Dr. Isaac Kohane: Making Our Data Work for Us!

Last weekend, Isaac Kohane, MD, PhD, FACMI, Marion V. Nelson Professor of Biomedical Informatics, and Chair of the Department of Biomedical Informatics at Harvard Medical School received the 2020 Morris F. Collen Award of Excellence at the AMIA 2020 Virtual Annual Symposium. This award – the highest honor in informatics – is bestowed to an individual whose personal commitment and dedication to medical informatics has made a lasting impression on the field.

Throughout his career, Dr. Kohane has worked to extract meaning out of large sets of clinical and genomic data to improve health care. His efforts mining medical data have contributed to the identification of harmful side-effects associated with drug therapy, recognition of early warning signs of domestic abuse, and detection of variations and patterns among people with conditions such as autism.

As the lead investigator of the i2b2 (Informatics for Integrating Biology & the Bedside) project, a National Institutes of Health-funded National Center for Biomedical Computing initiative, Dr. Kohane’s work has led to the creation of a comprehensive software and methodological framework to enable clinical researchers to accelerate the translation of genomic and “traditional” clinical findings into novel diagnostics, prognostics, and therapeutics.

Dr. Kohane is a visionary with a motto:  Make Our Data Work for Us! Please join me in congratulating Dr. Kohane, recipient of the 2020 Morris F. Collen Award of Excellence.

Hear more from Dr. Kohane in this video.

Video transcript (below)

The vision that has driven my research agenda is that we were not doing our patients any favors by not embracing information technology to accelerate our ability to both discover new findings in medicine, and to improve the way we deliver the medicine.

○ ○ ○ ○ ○

According to the passage about Dr. Isaac Kohane, what award did he receive at the AMIA 2020 Virtual Annual Symposium? Answer using only the text above.

Entries supplied:
○ ○ ○ ○ ○

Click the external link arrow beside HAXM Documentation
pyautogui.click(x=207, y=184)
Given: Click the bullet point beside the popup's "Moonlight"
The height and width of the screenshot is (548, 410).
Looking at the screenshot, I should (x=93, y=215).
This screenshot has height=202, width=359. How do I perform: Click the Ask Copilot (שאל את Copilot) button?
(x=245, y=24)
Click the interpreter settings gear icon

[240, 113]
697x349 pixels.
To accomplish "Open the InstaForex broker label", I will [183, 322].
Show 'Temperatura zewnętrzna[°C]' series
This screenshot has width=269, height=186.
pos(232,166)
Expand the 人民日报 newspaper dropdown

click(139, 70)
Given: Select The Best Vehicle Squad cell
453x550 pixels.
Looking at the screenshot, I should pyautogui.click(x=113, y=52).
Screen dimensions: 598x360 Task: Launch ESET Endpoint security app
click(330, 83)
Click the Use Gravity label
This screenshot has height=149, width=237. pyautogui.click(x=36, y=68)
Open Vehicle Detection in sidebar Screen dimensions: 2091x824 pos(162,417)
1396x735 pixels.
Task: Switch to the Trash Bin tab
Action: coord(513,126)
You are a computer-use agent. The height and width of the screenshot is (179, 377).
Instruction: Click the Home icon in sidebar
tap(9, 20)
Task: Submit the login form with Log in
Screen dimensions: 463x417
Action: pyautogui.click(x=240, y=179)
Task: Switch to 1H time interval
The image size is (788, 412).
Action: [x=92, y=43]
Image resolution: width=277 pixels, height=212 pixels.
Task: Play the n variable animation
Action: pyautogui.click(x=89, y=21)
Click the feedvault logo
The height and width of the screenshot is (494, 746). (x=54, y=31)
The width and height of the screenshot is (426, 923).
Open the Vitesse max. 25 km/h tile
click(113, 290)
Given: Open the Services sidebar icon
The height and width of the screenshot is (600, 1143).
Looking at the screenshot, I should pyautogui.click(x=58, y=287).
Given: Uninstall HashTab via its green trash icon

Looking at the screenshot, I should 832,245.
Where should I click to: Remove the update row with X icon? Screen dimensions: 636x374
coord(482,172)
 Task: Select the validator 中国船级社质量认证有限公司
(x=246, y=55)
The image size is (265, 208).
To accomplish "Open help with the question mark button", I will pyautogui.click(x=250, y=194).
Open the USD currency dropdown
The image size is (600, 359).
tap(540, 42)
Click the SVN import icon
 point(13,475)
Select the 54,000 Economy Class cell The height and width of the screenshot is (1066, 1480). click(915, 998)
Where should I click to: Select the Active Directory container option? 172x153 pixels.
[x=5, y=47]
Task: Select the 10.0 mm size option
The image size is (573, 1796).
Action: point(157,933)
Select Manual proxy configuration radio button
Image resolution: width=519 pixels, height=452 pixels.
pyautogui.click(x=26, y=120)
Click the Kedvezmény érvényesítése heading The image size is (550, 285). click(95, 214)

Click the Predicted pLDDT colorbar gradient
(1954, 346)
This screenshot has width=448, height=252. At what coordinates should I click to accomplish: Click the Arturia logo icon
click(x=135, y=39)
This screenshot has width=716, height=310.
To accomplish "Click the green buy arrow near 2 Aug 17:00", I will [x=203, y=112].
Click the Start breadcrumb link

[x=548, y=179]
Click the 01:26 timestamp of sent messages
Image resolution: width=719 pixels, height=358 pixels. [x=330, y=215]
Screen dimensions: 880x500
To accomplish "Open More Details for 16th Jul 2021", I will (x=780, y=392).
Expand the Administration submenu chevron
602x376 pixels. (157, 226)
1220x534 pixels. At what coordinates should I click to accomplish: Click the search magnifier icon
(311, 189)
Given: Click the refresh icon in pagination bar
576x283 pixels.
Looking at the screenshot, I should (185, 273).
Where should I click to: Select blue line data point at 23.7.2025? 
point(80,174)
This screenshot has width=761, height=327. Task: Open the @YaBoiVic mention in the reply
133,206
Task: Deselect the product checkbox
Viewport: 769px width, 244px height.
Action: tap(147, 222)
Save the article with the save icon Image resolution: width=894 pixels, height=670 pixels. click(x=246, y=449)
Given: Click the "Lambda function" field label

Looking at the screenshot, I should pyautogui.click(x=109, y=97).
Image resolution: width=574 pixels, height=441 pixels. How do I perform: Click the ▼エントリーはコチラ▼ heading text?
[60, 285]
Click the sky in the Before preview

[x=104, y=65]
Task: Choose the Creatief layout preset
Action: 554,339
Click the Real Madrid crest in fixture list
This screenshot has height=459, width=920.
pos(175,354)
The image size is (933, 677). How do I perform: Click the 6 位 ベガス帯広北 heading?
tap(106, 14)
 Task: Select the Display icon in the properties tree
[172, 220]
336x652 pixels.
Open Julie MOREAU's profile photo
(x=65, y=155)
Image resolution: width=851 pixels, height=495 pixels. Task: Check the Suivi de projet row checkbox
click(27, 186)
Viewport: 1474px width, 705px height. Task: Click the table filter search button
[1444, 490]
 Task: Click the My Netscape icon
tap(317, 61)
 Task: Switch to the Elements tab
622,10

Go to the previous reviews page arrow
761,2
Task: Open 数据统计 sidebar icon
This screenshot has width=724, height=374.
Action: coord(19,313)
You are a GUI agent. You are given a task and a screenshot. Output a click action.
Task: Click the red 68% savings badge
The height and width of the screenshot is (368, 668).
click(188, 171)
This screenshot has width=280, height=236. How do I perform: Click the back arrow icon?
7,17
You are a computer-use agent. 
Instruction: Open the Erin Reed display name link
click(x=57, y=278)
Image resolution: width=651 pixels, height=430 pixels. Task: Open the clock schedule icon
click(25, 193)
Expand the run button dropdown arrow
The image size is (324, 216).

○ ○ ○ ○ ○

Exercise output:
The 2020 Morris F. Collen Award of Excellence.